ACTIVITY 1 — Copy the realtime updates page starting at "The presence of an" and ending at "the query provided.", substituting "critical error" for "fatal error".

EXERCISE PASSAGE —
··········
Getting Started with Realtime Updates

Overview

Our /targeted-updates endpoint allows you to refresh our data in real-time.

Endpoint

POST https://api.datafiniti.co/v4/targeted-updates

Input

A JSON object containing the query that returns the data you want refreshed, the 'data_type' of the data being refreshed, and the 'domains' you want to pull the updated data from. You can also provide a 'num_records_requested' that will restrict the number of records that get updated. The json object is structured like so:

{
    "query": "keys:* AND domains:\"www.amazon.com\"",
    "num_records_requested": 1,
    "data_type": "product",
    "domains": ["www.amazon.com"]
}
  • query - This selects what records to be updated, it is the same format as our search endpoint.
  • num_records_requested - The number of records matching the query you want to be updated, if this parameter is not specified all matching records will be updated.
  • data_type - The datatype to run the query on. This could be "business", "product" or "property"
  • domains - This is the domain to pull the updates from.

📘

How do I know which query to use?

You should experiment using our search endpoint to determine what query returns the data you want refreshed.

📘

Which URL format should I use for the domains?

Domains generally are represented by "www" followed by the domain and then the TLD, e.g. "www.domain.tld". You can find the proper format for the domains in the "domains" field within the records returned.

🚧

Domains is not the URL for the product

The domain parameter specifies what site pull the updates from. If you have a specific product URL, you should include that in the query using sourceURLS:.

Output

The response body returned to you is a JSON object that either contains a real-time update object or an error object. These arrays are mutually exclusive.

The presence of an error object indicates that a fatal error occurred and none of the URLs provided in your request body were processed. The error object will contain strings that indicate why we could not service your request. Please contact customer support and provide us with the request body that yielded an error object should this occur to you during your usage of this feature. Please provide us with the response body returned to you as well.

The presence of a real-time update object indicates that we were able to start the update for the records that match the query provided.
The object will contain the parameters the update was created with as well as its current status.

The stats object provides metrics to track the current progress of the updates.

  • num_urls_matched: This is the total number of URLs that matched the query that will be checked for updates.
  • num_crawl_results_submitted: This is the number of the URLs that returned usable data.
  • num_crawl_results_processed: This is the number of the above URLs that have been processed and the records updated in our database.

The response also includes these fields:

  • status: This provides the current status of the update. This can be QUEUED, STARTED, or FINISHED
    QUEUED - The update request has been received but the system has not began processing it.
    STARTED - The update is currently fetching the updates from the specified domains
    **FINISHED - The updates have been merged into the database.
  • id: This is the internal ID for the Real-time Update. This can be used to check its status after the initial creation.
  • date_created: The date the update was initialized.
  • date_updated: The date the update completed.
  • domains: The domains initially specified in creation of the Real-Time Update
  • query: The query initially specified in creation of the Real-Time Update
  • data_type: The data type initially specified in creation of the Real-Time Update
  • num_records_requested: The number of records initially specified in creation of the Real-Time Update.
  • user: Your user ID number.
··········
ACTIVITY 2 — Count the lines of the entries below that contain the string "Identify", matching case exactly. Give only the number.
··········
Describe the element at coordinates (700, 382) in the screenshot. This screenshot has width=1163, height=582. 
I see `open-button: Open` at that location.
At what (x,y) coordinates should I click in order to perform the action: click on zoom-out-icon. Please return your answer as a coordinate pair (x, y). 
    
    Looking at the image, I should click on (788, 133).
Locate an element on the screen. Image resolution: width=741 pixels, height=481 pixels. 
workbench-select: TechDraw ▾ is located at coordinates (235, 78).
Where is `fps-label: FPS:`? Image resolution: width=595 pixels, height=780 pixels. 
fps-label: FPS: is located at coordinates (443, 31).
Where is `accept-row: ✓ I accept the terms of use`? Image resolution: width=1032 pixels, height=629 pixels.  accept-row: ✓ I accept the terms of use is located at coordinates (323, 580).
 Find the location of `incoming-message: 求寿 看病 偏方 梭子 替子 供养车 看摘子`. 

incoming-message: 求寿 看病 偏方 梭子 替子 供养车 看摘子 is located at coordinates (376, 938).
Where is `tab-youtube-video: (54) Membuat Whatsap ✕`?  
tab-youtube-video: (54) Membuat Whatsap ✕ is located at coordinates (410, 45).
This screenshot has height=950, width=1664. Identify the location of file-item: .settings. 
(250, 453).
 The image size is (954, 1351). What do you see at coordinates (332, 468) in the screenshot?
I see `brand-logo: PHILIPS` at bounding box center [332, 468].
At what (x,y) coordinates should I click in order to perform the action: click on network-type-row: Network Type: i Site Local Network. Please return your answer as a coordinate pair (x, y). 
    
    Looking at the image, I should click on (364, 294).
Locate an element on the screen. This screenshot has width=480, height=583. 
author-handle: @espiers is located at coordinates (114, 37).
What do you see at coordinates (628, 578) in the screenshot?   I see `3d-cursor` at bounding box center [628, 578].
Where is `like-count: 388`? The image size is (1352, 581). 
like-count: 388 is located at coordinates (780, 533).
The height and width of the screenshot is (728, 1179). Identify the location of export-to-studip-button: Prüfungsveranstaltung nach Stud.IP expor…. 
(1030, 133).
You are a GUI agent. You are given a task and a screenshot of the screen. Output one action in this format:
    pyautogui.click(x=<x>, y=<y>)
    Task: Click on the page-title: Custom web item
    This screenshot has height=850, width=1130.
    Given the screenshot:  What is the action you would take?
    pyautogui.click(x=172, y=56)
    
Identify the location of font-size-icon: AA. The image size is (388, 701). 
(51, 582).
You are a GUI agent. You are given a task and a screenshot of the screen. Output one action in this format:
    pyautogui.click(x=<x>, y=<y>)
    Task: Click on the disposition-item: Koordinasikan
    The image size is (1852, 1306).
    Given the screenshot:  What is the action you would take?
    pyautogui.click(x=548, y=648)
··········
ANSWER 1 —
The presence of an error object indicates that a critical error occurred and none of the URLs provided in your request body were processed. The error object will contain strings that indicate why we could not service your request. Please contact customer support and provide us with the request body that yielded an error object should this occur to you during your usage of this feature. Please provide us with the response body returned to you as well.

The presence of a real-time update object indicates that we were able to start the update for the records that match the query provided.

ANSWER 2 — 3